Comparing Home Depot And Lowe’s
I’ve noticed something really interesting in the market. It’s been happening over the last month. What I’m seeing is a divergence in stock performance. Yes, the markets have been horrible. As a matter of fact, you’d be hard pressed to find more than a handful of stocks doing really well.
What I’ve noticed is on a relative performance basis, some companies are performing better than others.
Now I see you shaking your head. Relative performance, what do I mean by that?
Let me give you an example…
Back in December I wrote an article about a stock I was buying for my account. I saw this investment as a really long term hold. I jumped in with the expectation that I’d hold this investment for 10 or 20 years. It’s really a long term buy and hold mentality. I picked this company because I thought it was best of breed… and I was right.
My thoughts have been confirmed over the last month… but more on that in a moment.

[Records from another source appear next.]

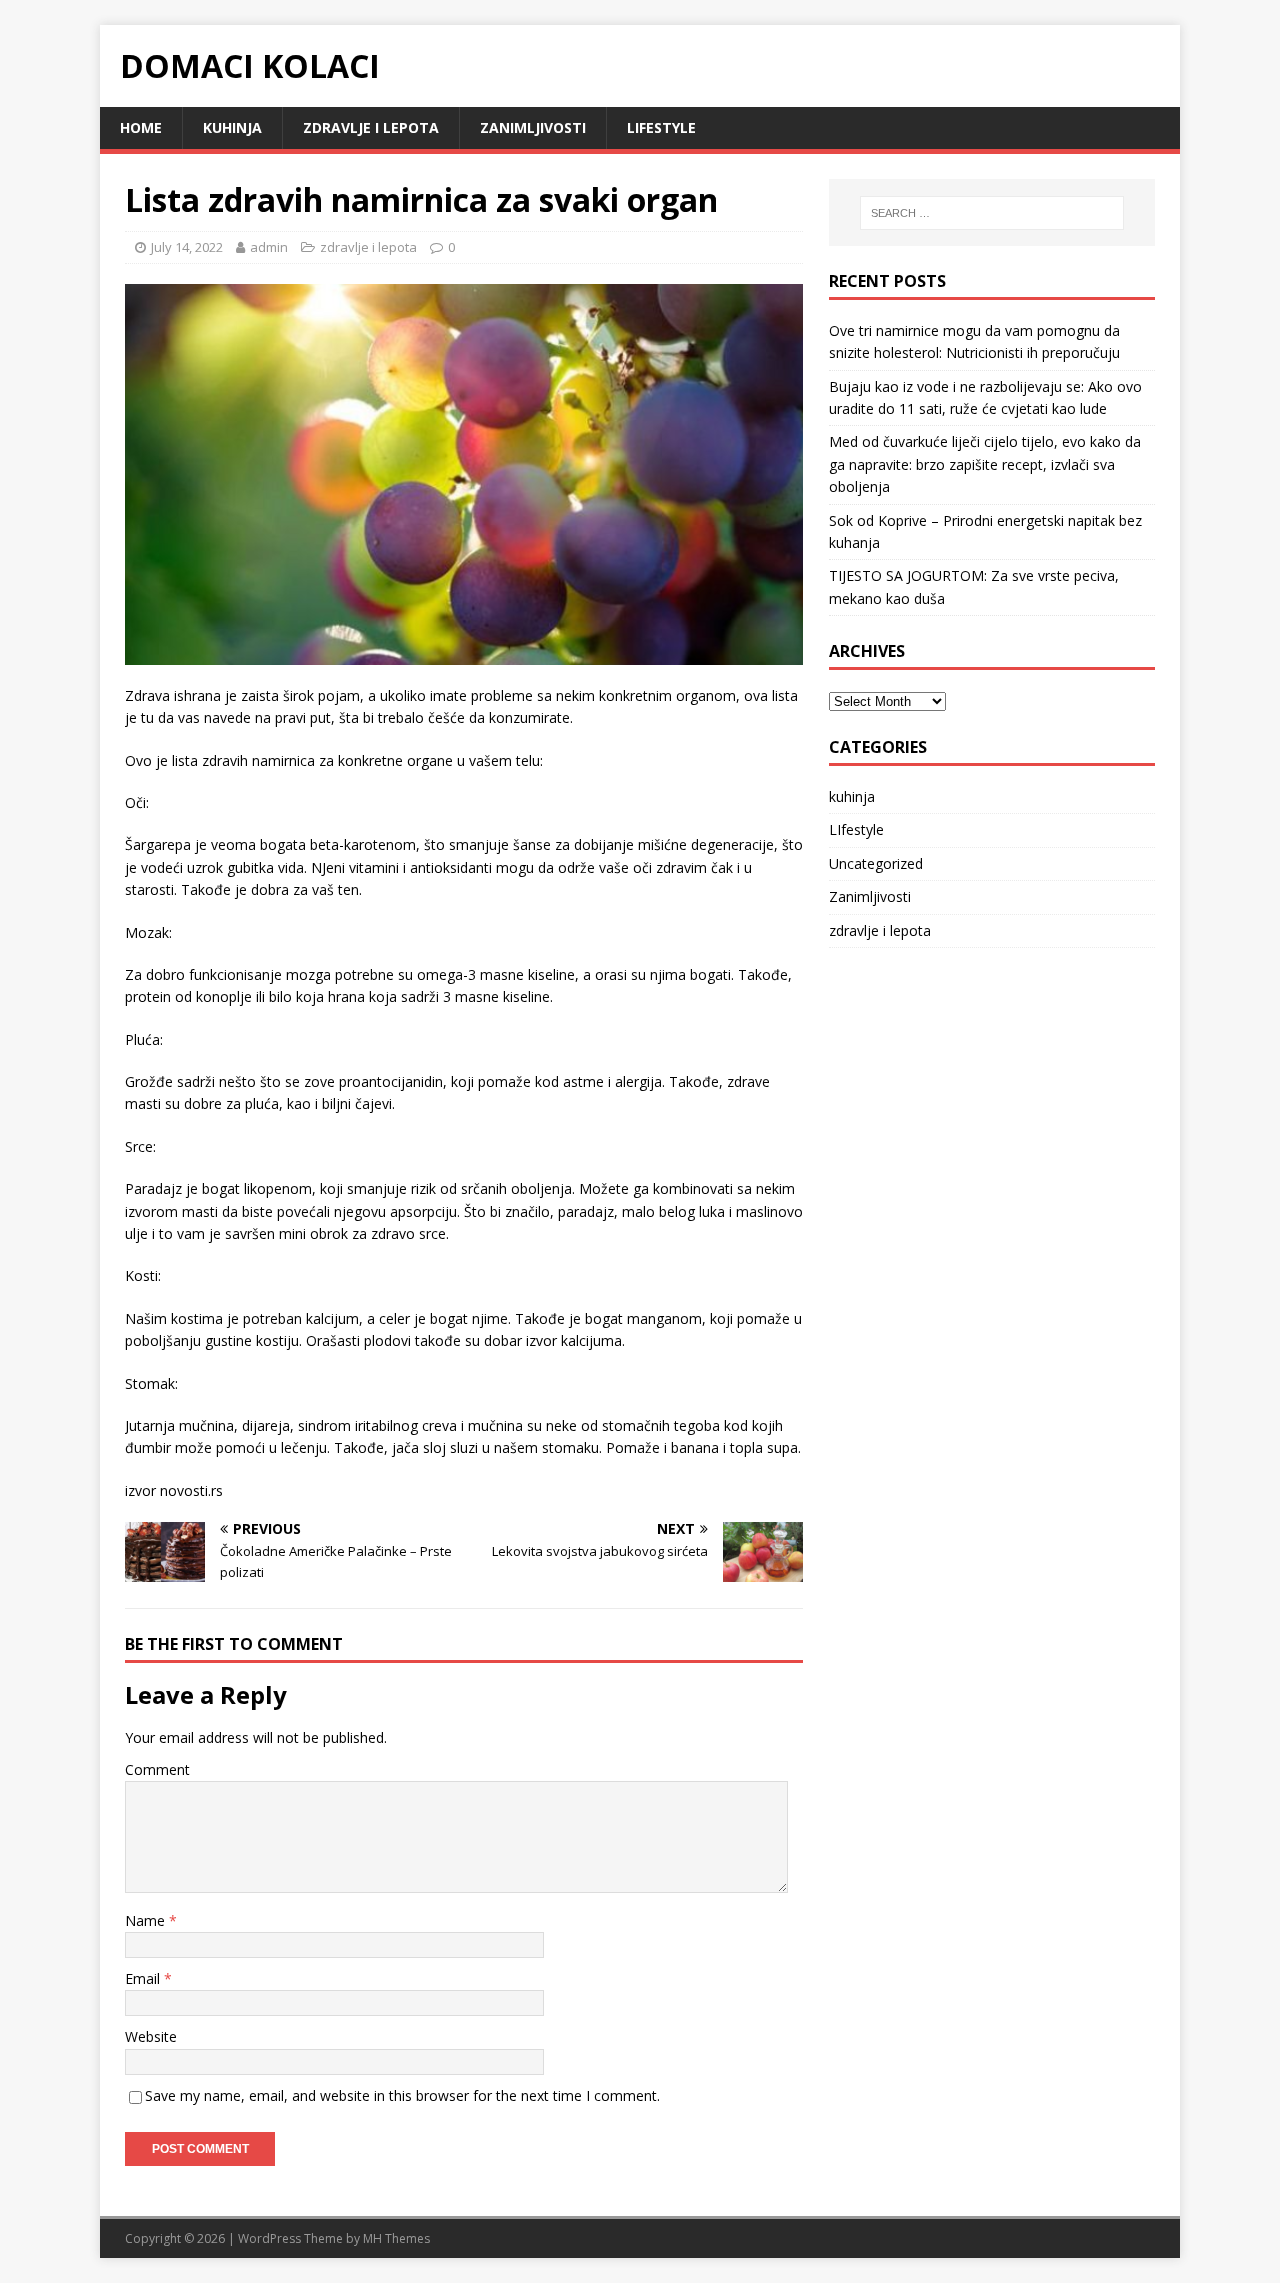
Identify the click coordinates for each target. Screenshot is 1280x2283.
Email (144, 1978)
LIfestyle (661, 127)
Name (147, 1920)
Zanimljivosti (533, 127)
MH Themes (396, 2238)
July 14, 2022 (187, 247)
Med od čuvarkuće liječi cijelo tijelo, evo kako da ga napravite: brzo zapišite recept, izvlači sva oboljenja (985, 464)
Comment (157, 1769)
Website (151, 2036)
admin (269, 247)
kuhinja (232, 127)
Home (141, 127)
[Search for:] (992, 213)
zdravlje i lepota (371, 127)
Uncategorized (876, 863)
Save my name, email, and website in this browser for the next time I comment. (402, 2095)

With my investment, I was able to capture a nice dividend yield of 3.6%… more than double the five year average of 1.3%. Of the 19 analysts who covered the company, only 6 rated it a “buy”. This was positive in my mind. When analysts start upgrading the company, I’m sure the stock will jump in value.
Analysts had been cutting back on growth estimates. It was expected given the economic environment. That being said, the company wasn’t exactly struggling.
When I invested they had just posted earnings for the first nine months. They did $56.6 billion in sales and generated more than $4.0 billion in operating income. Best of all they had profits of more than $2.3 billion.
So who was the company?
It was Home Depot (HD) the big box retail store you’d find in almost every city in America.
So back to relative performance…
As I was monitoring my Home Depot investment, I noticed the stock was outperforming their next biggest competitor Lowe’s (LOW). This outperformance wasn’t a small blip. I’m talking a significant change in stock price over the last month or so.